Infection with herpes simplex virus 2 (HSV-2) induces frequent episodes of symptomatic genital lesions and asymptomatic viral shedding even during treatment with currently available antiviral medication. A recent paper by Dr. Joshua Schiffer and colleagues from the Vaccine and Infectious Disease Division reports the use of a mathematical model of viral replication and spread to analyze virologic data supplied by clinical trials for two antiviral medications. The model, when combined with available pharmacokinetics and pharmacodynamics data for these drugs, correctly predicted key aspects of viral outbreak episodes both on and off treatment. Model simulations found that even during twice-daily administration of a drug, frequent episodes of viral shedding occur, and these episodes are the result of the rapid decline in plasma drug levels leading to sub-therapeutic drug levels for nearly half of the time during the dosing cycle.
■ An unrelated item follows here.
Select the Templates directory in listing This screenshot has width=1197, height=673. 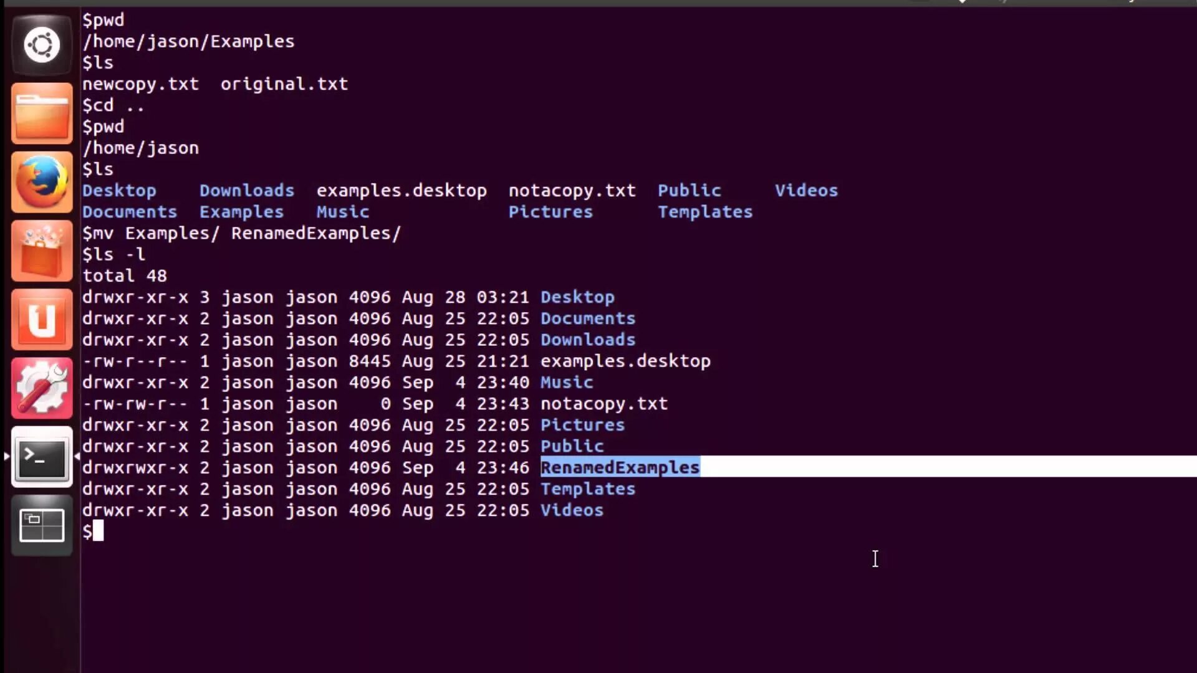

Genital herpes is caused by HSV-2, which infects epithelial cells in the genital mucosa. The virus then infects peripheral neurons and migrates along the cell axon to the neuronal cell body in the dorsal root ganglia, a clump of nerve cells at the base of the spine. This is where HSV-2 establishes a lifelong latent infection during which replication is mostly quiescent. However, latency is characterized by recurrent reactivation flare-ups during which the virus undergoes replication and retrograde transport back to the periphery, causing symptomatic genital lesions and viral shedding, which in turn causes infection of new epithelial cells and transmission to other hosts during sexual contact. The current antiviral medications for genital herpes function by reducing viral replication and are effective in decreasing rates of viral shedding and lesions in the genital tract. However, despite administration of these drugs at high doses, patients still experience symptoms and transmission still occurs.
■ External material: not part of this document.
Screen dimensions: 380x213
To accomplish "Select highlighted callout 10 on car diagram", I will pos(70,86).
"For many years, a fundamental mystery in the field of genital herpes therapeutics is that breakthrough shedding of virus occurs despite the availability of potent antiviral treatments. This is clinically important because breakthrough shedding can result in development of genital lesions, as well as transmission to sexual partners," explains Dr. Schiffer. "The mechanism for incomplete antiviral therapy effectiveness for most viral infections is drug resistance. However, drug resistance is not the cause of breakthrough genital shedding in the vast majority of patients infected with HSV-2."
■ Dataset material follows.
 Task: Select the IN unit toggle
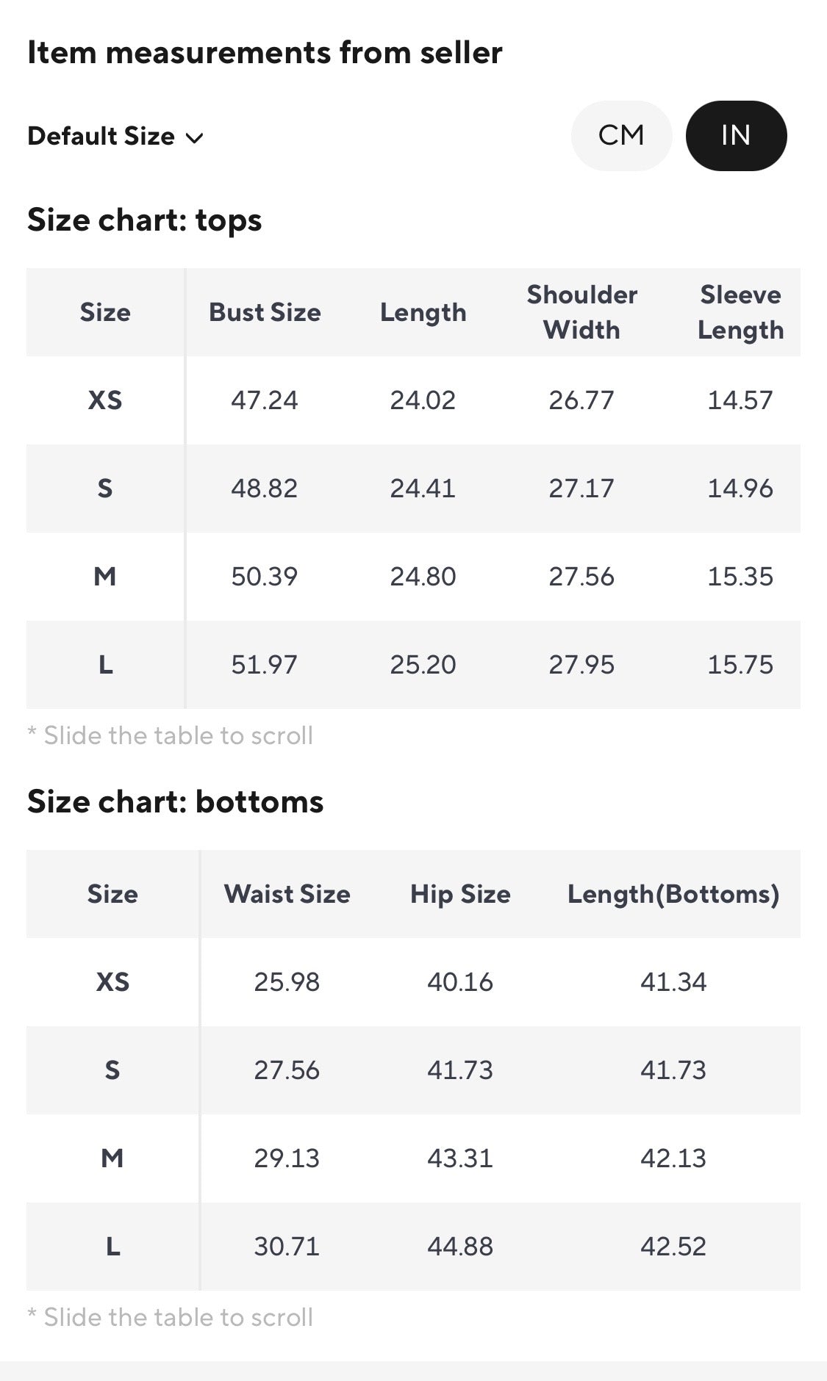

To explore causes of breakthrough shedding other than drug resistance, Dr. Schiffer and colleagues, developed their mathematical model to incorporate multiple aspects of HSV-2 infection, replication and spread. This highly complex model was derived using all the relevant parameters in the HSV-2 life cycle including the different cell types and anatomical regions, viral replication rates, cell-to-cell transmission, and immune control of the virus via HSV-2 specific CD8+ T-cells. In order to predict the effects of therapy on the viral life cycle, and especially rates of viral shedding, additional variables describing the drug characteristics, such as dosage and dosing frequency, drug half-life and other pharmacokinetic/pharmacodynamic parameters were added to the model. The final outcome from multiple simulations using the model was to pinpoint key aspects of the system to explain the observed characteristics of viral spread during treatment.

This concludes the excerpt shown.